Comentaram ainda, que se trata de uma disputa ideológica, sendo esquerda X direita. Muito parecido com a “Trilogia de Getúlio Vargas”.
Foi ainda discutido Sobre o Pacto Federativo – o “modo petista de governar” elaborado na época continha apenas 05 (cinco eixos), dentre eles: Orçamento; inversão de prioridade; educação social; lógica eficiente e planejamento.

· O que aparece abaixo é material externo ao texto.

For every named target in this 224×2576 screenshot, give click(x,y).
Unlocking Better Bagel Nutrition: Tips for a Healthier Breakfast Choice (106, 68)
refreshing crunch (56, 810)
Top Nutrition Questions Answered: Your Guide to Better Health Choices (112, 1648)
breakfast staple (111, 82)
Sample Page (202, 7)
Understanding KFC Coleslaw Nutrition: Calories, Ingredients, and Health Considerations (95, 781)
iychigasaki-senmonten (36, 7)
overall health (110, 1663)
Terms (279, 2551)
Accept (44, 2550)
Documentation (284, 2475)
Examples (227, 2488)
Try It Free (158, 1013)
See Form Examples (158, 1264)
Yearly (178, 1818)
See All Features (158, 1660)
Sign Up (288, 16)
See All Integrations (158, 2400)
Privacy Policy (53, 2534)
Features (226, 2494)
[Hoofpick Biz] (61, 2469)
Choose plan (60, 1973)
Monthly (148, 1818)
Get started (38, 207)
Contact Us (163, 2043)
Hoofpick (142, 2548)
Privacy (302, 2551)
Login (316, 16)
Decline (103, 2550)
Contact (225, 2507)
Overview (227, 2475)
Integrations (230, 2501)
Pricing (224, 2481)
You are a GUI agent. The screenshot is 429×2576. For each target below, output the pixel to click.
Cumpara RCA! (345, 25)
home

O momento agora requer uma nova leitura, incluindo o projeto nacional inovador, conectado ao formato republicano, de forma equânime – “o prefeito não pode estar desconectado do projeto para não quebrar”. Precisamos resgatar, refazendo “o modo”, pensando nas novas políticas do Século XXI.
1.2. Propostas:
1. Ampliar o diálogo, principalmente com os movimentos sociais;
2. Voltar a discutir nos Zonais e Setoriais, os prefeitos e os vereadores devem auxiliar nessa responsabilidade de estimular;
3. Investimento em formação política, inclusive de dentro para fora do PT;
4. Ampliar a comunicação tanto das ações dos governos, com o objetivo de fortalecer o debate e as defesas política, mas também no sentido de melhor prestigiar o político local, que na maioria das vezes é o último a saber das agendas do Governo Federal, e é desprestigiado pelos governos de oposição;
5. As lideranças devem constituir núcleos de diálogos, mesmo que pequenos, mas com resolutividade – falar para fora e multiplicar.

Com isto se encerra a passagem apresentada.